The line with "Where should I" marks the start; please set it down along with all later lines through the end of the material, exactly, leaving out pictures.

### MATERIAL FOR THIS EXERCISE
┄┄┄┄┄┄┄┄┄┄┄┄┄┄┄┄┄┄┄┄

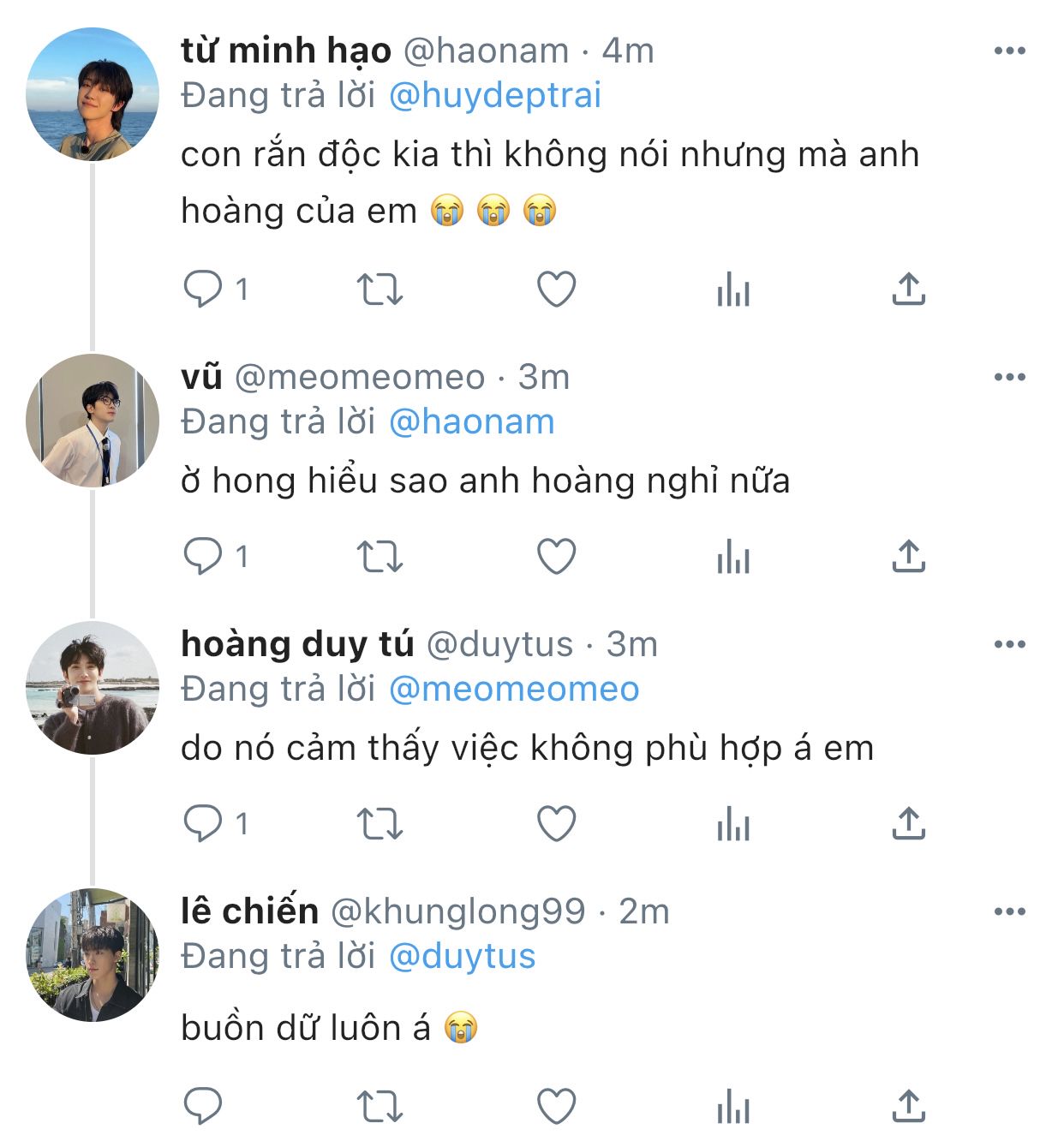Image resolution: width=1064 pixels, height=1135 pixels.
Task: Share hoàng duy tú's tweet
Action: pyautogui.click(x=908, y=824)
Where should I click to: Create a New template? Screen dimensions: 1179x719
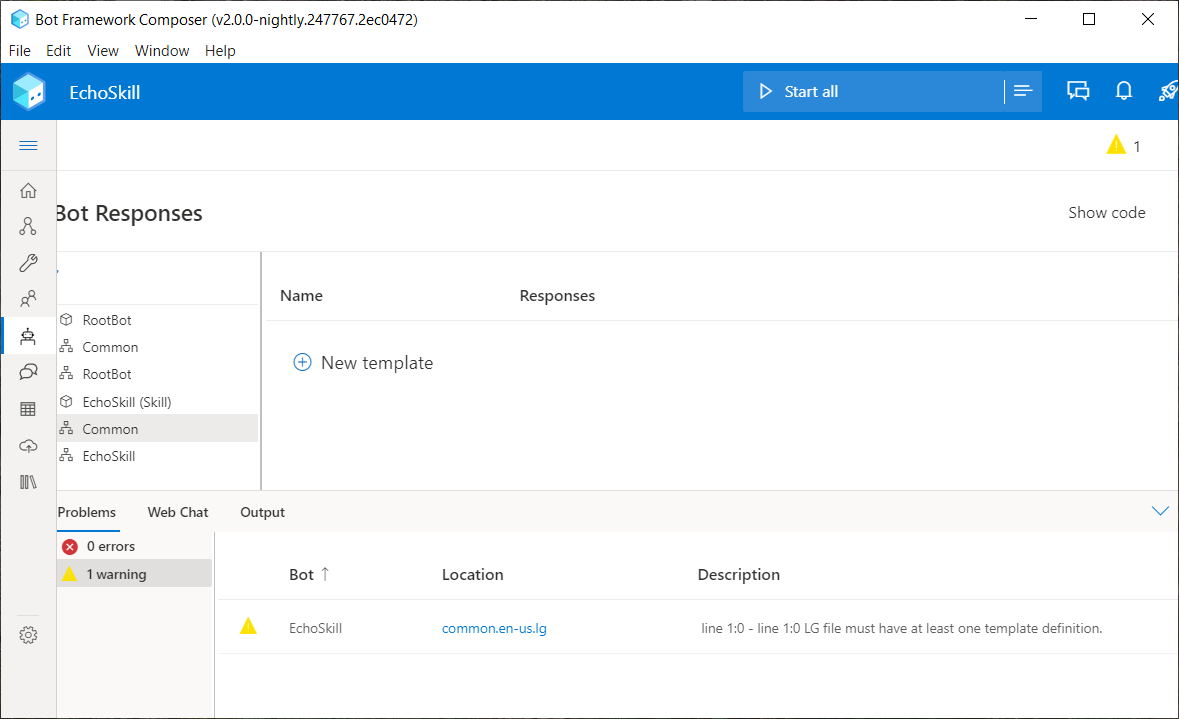[x=363, y=362]
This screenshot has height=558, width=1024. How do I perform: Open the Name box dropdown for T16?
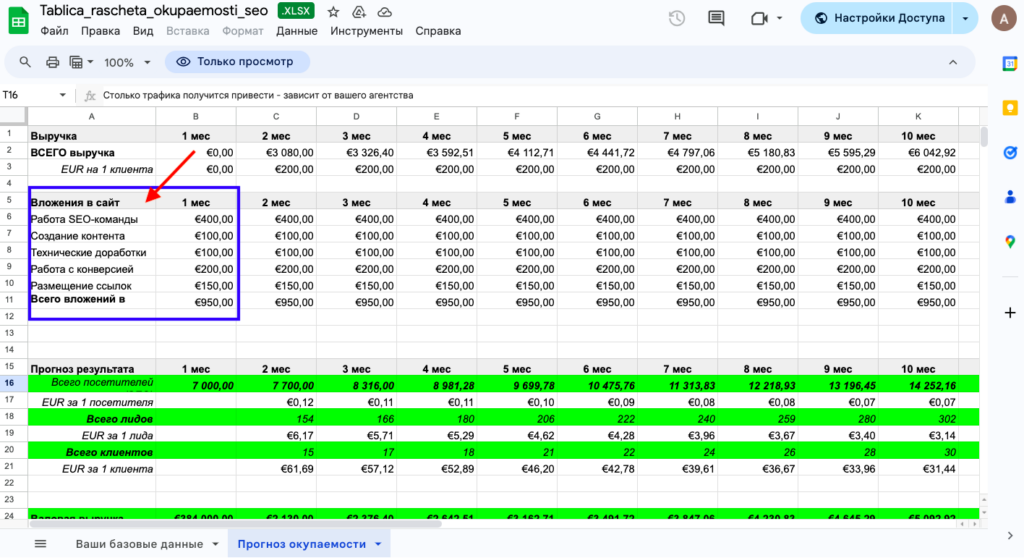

┄┄┄┄┄┄┄┄┄┄┄┄┄┄┄┄┄┄┄┄

### EXPECTED ANSWER
Where should I click to: Create a New template? Screen dimensions: 1179x719
[x=363, y=362]
This screenshot has height=558, width=1024. How do I perform: Open the Name box dropdown for T16?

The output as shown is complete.